Children, out of their inherent innocence and nurturing vulnerability are highly prone to suffer and be engaged easily into such activities. It has been reported that almost one in 10 children throughout the world have experienced child labour. Child labour is in United Nations’ Sustainable Development Goals at a target of 8.7 and their ambitions planning is to stop it by 2025.
Ranking according to the continent, Africa takes the lead position with 72 million children under child labour following which Asia and the Pacific counts with 62 million children. Together, these form the 9 out of the 10 children on the global ranking. The rest can be observed in America with 11 million children following with
Europe and Central Asia includes 6 million and then comes Arab states with 1 million children.

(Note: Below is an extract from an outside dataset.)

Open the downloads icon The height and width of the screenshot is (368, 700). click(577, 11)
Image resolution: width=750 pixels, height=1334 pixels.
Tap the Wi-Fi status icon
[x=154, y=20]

Digressing into logistics, it is quite obvious that child labour runs wide into low-income countries and then progresses a little lesser in middle-income countries. The most common occupation which has child labour includes agriculture backed up with 71% which bifurcates into fishing, forestry, livestock herding and aquaculture. The services sector, industrial sector including mining follows agriculture in prominence.
Covid-19 and child labour
Covid-19 has led to a huge financial crisis throughout the world. As education has taken the digital leap, the scenario has been very challenging. In India, as the rural population faces internet shortage or lack of money to support digital education, children are been deprived of the same. And, taking advantage of the scenario, it will be these children, struggling with poverty and lack of education be roped into cheap, affordable labour. Covid-19’s crisis has increased the vulnerability factor. What is worse, is that, now the risk is double, especially pertaining to the virus infection alongside the psychological and social aspects, and the monetary gain reflecting this risk would be just the half of it. And, adding to the above factors is the economic and labour market shock triggered by the suffering health.
It is about time that the intricacies of this matter be focused on. Children need not be presumed as easy shots of labour and exploited for their innocence, vulnerability and attitude of easy acceptance. At a tender age that should delve into studying, reading, playing sports and painting, those hands and minds are subjected to strain, stress that might even risk their lives.
As common citizens in a country, it is our duty to understand the gravity of the situation and take at least small actions to combat child labour. It can be by simple means to support their education or meals or by even standing with them and making complaints about their ill-treatment. Child labour has to be deduced, starting the sooner it can be.